• Activity: Reproduce every entry exactly, without alteration.

• Recorded information:
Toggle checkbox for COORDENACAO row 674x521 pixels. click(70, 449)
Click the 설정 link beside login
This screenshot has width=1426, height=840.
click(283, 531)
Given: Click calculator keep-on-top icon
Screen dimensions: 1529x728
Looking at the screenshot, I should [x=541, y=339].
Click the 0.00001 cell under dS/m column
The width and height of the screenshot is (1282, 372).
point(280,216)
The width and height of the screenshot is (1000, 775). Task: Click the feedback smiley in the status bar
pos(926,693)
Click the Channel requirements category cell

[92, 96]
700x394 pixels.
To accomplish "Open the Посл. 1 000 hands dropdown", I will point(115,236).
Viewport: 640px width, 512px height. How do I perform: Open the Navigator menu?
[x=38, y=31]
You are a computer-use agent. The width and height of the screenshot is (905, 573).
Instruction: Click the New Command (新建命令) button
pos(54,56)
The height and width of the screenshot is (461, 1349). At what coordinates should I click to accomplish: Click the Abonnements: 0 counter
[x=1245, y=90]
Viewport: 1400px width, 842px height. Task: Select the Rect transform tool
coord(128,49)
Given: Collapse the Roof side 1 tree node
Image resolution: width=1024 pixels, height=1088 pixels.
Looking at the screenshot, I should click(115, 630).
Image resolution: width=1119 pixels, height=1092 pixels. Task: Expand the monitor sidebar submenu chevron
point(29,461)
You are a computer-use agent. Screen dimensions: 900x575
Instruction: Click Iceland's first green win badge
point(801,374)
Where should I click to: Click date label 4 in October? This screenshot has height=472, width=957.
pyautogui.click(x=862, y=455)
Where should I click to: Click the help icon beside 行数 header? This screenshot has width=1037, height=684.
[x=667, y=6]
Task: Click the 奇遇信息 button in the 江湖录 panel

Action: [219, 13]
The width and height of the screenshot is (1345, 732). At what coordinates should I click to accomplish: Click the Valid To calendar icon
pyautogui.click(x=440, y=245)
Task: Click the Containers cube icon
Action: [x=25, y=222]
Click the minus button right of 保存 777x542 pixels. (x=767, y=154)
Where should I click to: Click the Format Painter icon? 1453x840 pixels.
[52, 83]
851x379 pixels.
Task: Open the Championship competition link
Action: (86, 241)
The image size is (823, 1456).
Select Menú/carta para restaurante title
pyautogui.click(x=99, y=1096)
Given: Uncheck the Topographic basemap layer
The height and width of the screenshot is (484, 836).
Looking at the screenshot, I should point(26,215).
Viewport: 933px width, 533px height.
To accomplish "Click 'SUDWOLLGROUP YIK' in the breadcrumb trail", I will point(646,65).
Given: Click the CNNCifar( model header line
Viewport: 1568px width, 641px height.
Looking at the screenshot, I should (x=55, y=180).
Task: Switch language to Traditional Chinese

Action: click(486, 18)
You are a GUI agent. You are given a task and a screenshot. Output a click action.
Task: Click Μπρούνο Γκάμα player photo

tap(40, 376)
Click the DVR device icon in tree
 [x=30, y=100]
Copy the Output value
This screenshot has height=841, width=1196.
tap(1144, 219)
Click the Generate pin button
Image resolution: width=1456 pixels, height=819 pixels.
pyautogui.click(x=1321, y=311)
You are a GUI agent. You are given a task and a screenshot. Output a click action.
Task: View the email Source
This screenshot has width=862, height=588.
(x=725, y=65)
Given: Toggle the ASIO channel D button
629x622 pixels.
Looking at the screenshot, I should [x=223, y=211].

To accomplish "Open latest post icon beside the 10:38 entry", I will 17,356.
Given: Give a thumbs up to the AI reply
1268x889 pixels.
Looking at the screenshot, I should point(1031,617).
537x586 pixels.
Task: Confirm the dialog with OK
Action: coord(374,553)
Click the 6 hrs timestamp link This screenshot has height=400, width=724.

• Response below:
Toggle checkbox for COORDENACAO row 674x521 pixels. click(70, 449)
Click the 설정 link beside login
This screenshot has width=1426, height=840.
click(283, 531)
Given: Click calculator keep-on-top icon
Screen dimensions: 1529x728
Looking at the screenshot, I should [x=541, y=339].
Click the 0.00001 cell under dS/m column
The width and height of the screenshot is (1282, 372).
point(280,216)
The width and height of the screenshot is (1000, 775). Task: Click the feedback smiley in the status bar
pos(926,693)
Click the Channel requirements category cell

[92, 96]
700x394 pixels.
To accomplish "Open the Посл. 1 000 hands dropdown", I will point(115,236).
Viewport: 640px width, 512px height. How do I perform: Open the Navigator menu?
[x=38, y=31]
You are a computer-use agent. The width and height of the screenshot is (905, 573).
Instruction: Click the New Command (新建命令) button
pos(54,56)
The height and width of the screenshot is (461, 1349). At what coordinates should I click to accomplish: Click the Abonnements: 0 counter
[x=1245, y=90]
Viewport: 1400px width, 842px height. Task: Select the Rect transform tool
coord(128,49)
Given: Collapse the Roof side 1 tree node
Image resolution: width=1024 pixels, height=1088 pixels.
Looking at the screenshot, I should click(115, 630).
Image resolution: width=1119 pixels, height=1092 pixels. Task: Expand the monitor sidebar submenu chevron
point(29,461)
You are a computer-use agent. Screen dimensions: 900x575
Instruction: Click Iceland's first green win badge
point(801,374)
Where should I click to: Click date label 4 in October? This screenshot has height=472, width=957.
pyautogui.click(x=862, y=455)
Where should I click to: Click the help icon beside 行数 header? This screenshot has width=1037, height=684.
[x=667, y=6]
Task: Click the 奇遇信息 button in the 江湖录 panel

Action: [219, 13]
The width and height of the screenshot is (1345, 732). At what coordinates should I click to accomplish: Click the Valid To calendar icon
pyautogui.click(x=440, y=245)
Task: Click the Containers cube icon
Action: [x=25, y=222]
Click the minus button right of 保存 777x542 pixels. (x=767, y=154)
Where should I click to: Click the Format Painter icon? 1453x840 pixels.
[52, 83]
851x379 pixels.
Task: Open the Championship competition link
Action: (86, 241)
The image size is (823, 1456).
Select Menú/carta para restaurante title
pyautogui.click(x=99, y=1096)
Given: Uncheck the Topographic basemap layer
The height and width of the screenshot is (484, 836).
Looking at the screenshot, I should point(26,215).
Viewport: 933px width, 533px height.
To accomplish "Click 'SUDWOLLGROUP YIK' in the breadcrumb trail", I will point(646,65).
Given: Click the CNNCifar( model header line
Viewport: 1568px width, 641px height.
Looking at the screenshot, I should (x=55, y=180).
Task: Switch language to Traditional Chinese

Action: click(486, 18)
You are a GUI agent. You are given a task and a screenshot. Output a click action.
Task: Click Μπρούνο Γκάμα player photo

tap(40, 376)
Click the DVR device icon in tree
 [x=30, y=100]
Copy the Output value
This screenshot has height=841, width=1196.
tap(1144, 219)
Click the Generate pin button
Image resolution: width=1456 pixels, height=819 pixels.
pyautogui.click(x=1321, y=311)
You are a GUI agent. You are given a task and a screenshot. Output a click action.
Task: View the email Source
This screenshot has width=862, height=588.
(x=725, y=65)
Given: Toggle the ASIO channel D button
629x622 pixels.
Looking at the screenshot, I should [x=223, y=211].

To accomplish "Open latest post icon beside the 10:38 entry", I will 17,356.
Given: Give a thumbs up to the AI reply
1268x889 pixels.
Looking at the screenshot, I should point(1031,617).
537x586 pixels.
Task: Confirm the dialog with OK
Action: coord(374,553)
Click the 6 hrs timestamp link This screenshot has height=400, width=724.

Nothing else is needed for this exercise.